Déjà dans les années 60, la presse affichait la photo de Daraba Hadja Saran comme première lauréate du nouvel État indépendant de Guinée. Depuis ce jour, cette brave femme a retenu l’attention de ses admirateurs et des autorités du pays.

Fruit de l’école guinéenne, elle prouvera à la face du monde, la qualité de sa formation et la capacité de la femme dans l’œuvre d’édification nationale. Pharmacienne de son état, elle exercera pendant longtemps cette profession, avant de mettre en valeur sa grande potentialité, pour l’émergence de la femme africaine de Guinée.

Consciente que la femme africaine n’est pas uniquement destinée au foyer, elle usera de tout son savoir-faire pour constituer une ONG qui ne tardera pas à devenir le point de départ de toutes les associations féminines de son genre.

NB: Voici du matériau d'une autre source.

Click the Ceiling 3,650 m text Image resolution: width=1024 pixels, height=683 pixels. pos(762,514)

Sa grande capacité managériale, sa rigueur dans le travail, son sens élevé du patriotisme et sa forte personnalité lui vaudront d’être nommée Ministre des affaires sociales. Elle apportera une véritable révolution dans ce département, en mettant en exergue, les réelles capacités de la guinéenne, comme vecteur du développement national. Après avoir quitté le gouvernement, elle se consacrera largement à son ONG pour toujours booster l’émancipation de la femme.

Sa vision pragmatique de l’évolution du pays et son désir obsessionnel de changer l’image de son pays et de la femme guinéenne, l’opposaient à une catégorie de gens hostiles à l’émergence du pays.

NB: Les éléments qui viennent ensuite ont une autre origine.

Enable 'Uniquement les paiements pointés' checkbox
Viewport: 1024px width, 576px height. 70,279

Son engagement politique se concrétisera en 2010, elle deviendra la première femme du pays à être candidate aux élections présidentielles. Cet acte lui confèrera un statut international car, le monde entier sera témoin de ces premières et réelles consultations démocratiques du pays.

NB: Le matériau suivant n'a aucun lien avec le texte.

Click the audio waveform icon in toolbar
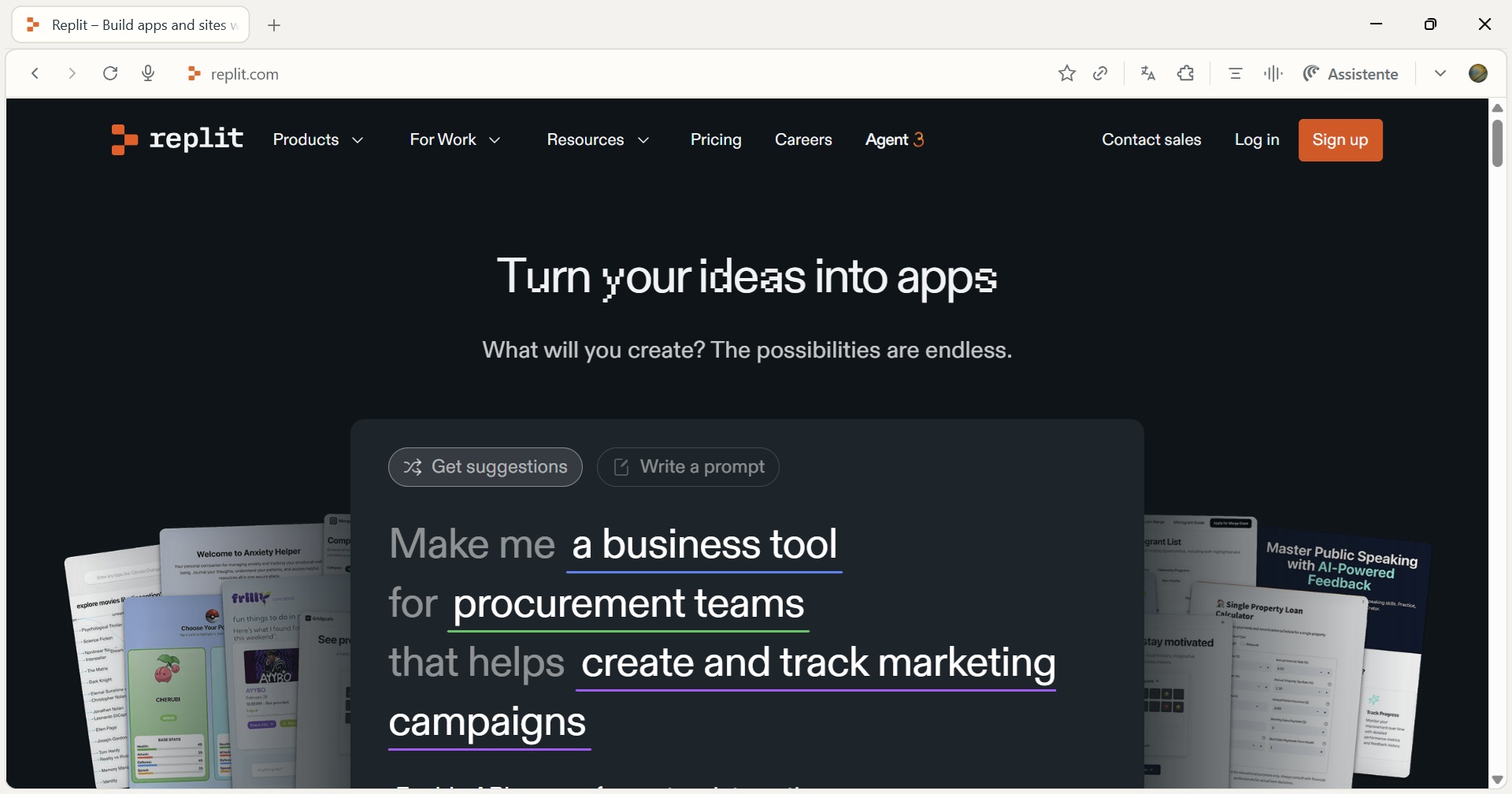 [x=1273, y=74]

Visionnaire et politiquement avertie

Nommée au Secrétariat général de la Mano River Union, elle apportera une nouvelle dynamique à cette organisation sous régionale. Elle prouvera, encore une fois, sa qualité de gestion et d’organisation dont elle seule a le secret.

Après cette exaltante mission, elle a continué avec son ONG pour prouver une fois de plus, qu’elle est et demeure une source intarissable d’inspiration pour les jeunes femmes du pays.

A l’image des feue Jeanne Martin Cissé et Hadja Mafory Bangoura, Hadja Saran Daraba peut encore apporter un plus à l’émancipation des femmes guinéennes. C’est une véritable bibliothèque dans laquelle les générations montantes pourront extraire l’essentiel de leurs besoins en formation et en expérience.